Demystifying measure-theoretic probability theory (part 1: probability spaces)
Published:
In this series of posts, I will present my understanding of some basic concepts in measure theory — the mathematical study of objects with “size”— that have enabled me to gain a deeper understanding into the foundations of probability theory.
Introduction
As a computer science undergraduate student, I was taught the basic and incomplete version of probability theory in which discrete outcomes (e.g. a dice roll) are treated quite differently from continuous outcomes (e.g. the temperature outside). For example, the expectation of a discrete random variable $X$ is given by.
\[E(X) := \sum_x xP(X=x)\]whereas if $X$ is continuous its expectation is given by
\[E(X) := \int_x x \ f(x) \ dx\]where $f(x)$ is $X$’s density function.
Not only did I find this division to be unsatisfying, but as I continued to study statistics and machine learning through grad school, I found it to be inadequate for a deeper understanding into the workings of the topics that I was studying.
I learned that this division, between continuous and discrete distributions, is actually a bridge over a deeper and more complete theory of probability, based on measure theory, that not only unifies the discrete and continuous scenarios, but also extends them.
In fact, I was surprised to learn that the very formal definition of probability requires measure theory! It is as if the very first step into probability plunges one into a crevice of mathematics. It is no wonder why teachers build a bridge to cross this crevice and avoid measure theory altogether. Sadly, this bridge comes at the cost of a less satisfying, and more tedious explanation of probability.

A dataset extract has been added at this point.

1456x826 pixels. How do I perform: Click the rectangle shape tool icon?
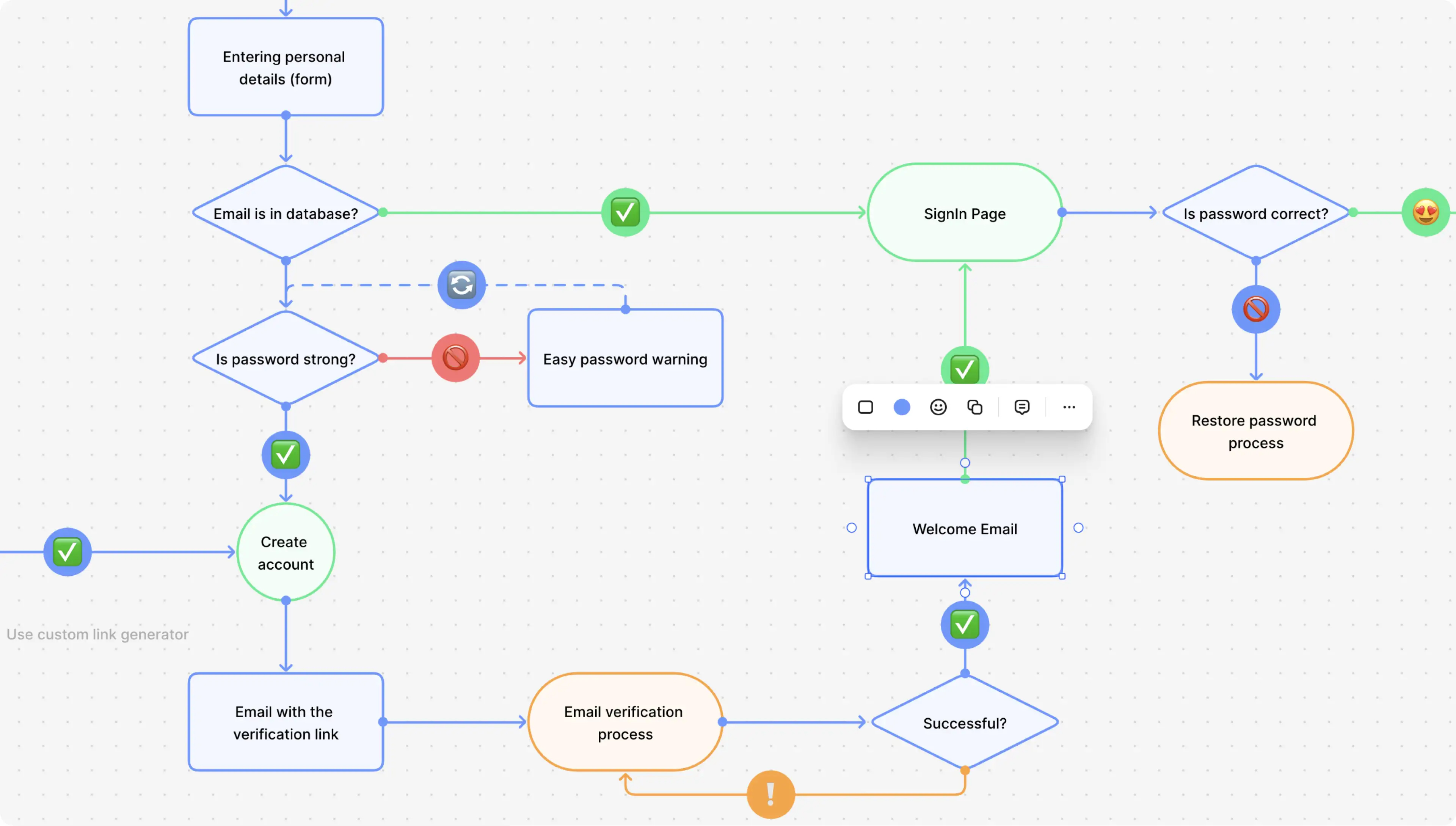tap(865, 407)
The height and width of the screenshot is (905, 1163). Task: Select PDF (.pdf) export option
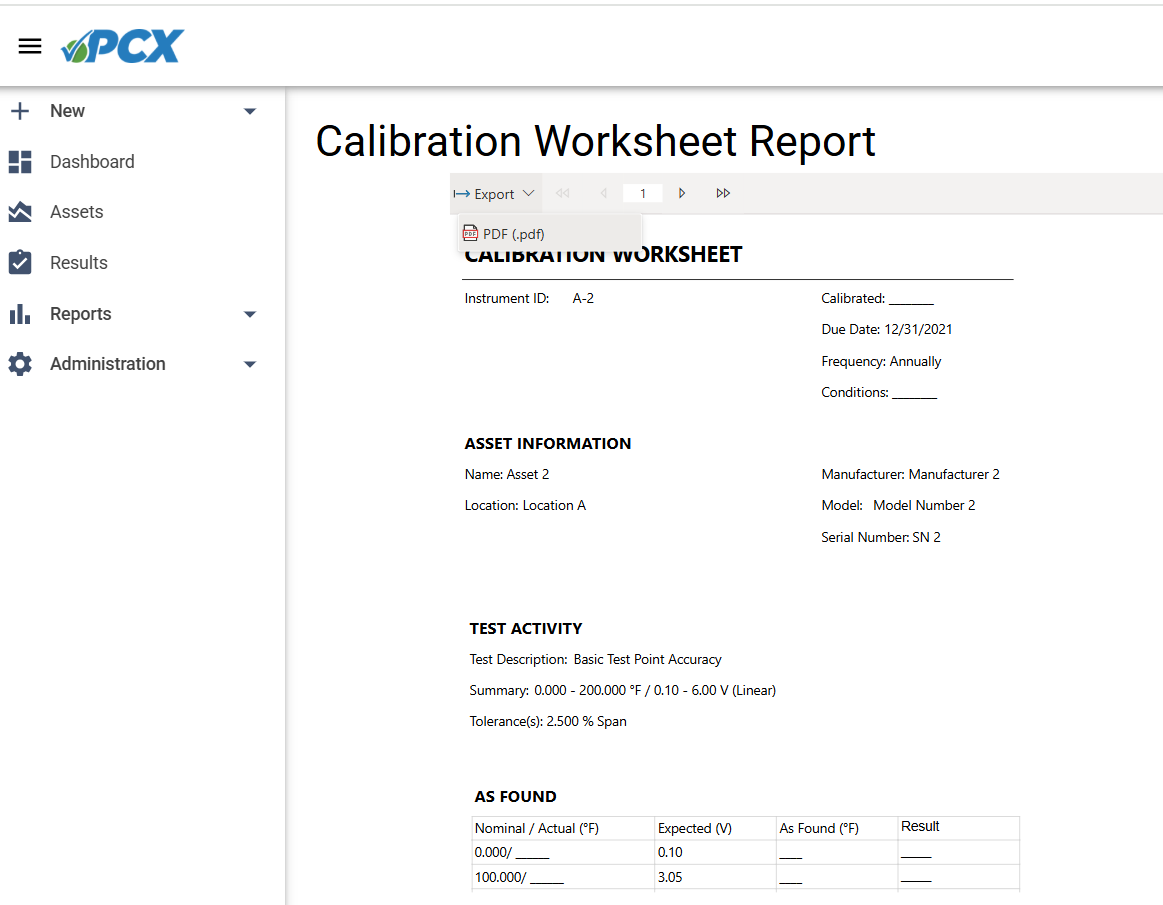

A measure theoretic foundation for probability
I’ll introduce a bunch of terms in my definition for probability and in the following sections, we will define and discuss each of them. First, the formal definition of a probability space:
Definition 1: A probability space is a measure space ($\Omega$, $E$, $P$) where $P(\Omega) = 1$ where
- The set $\Omega$, is called the sample space.
- The $\sigma$-algebra over $\Omega$, denoted $E$, called the set of events.
- The measure $P$ for the measureable space $(\Omega, E)$ is the probability measure.
$\sigma$-algebra? Measure space? Let’s introduce each of these ideas, and then we will come back to this full three-part definition.
$\sigma$-algebras
Measure theory is all about abstracting the idea of “size”. What do we mean by size? Size is a number that we attribute to an object that obeys a specific, intuitive property: if we break the object apart, the sizes of the pieces should add up to the size of the whole.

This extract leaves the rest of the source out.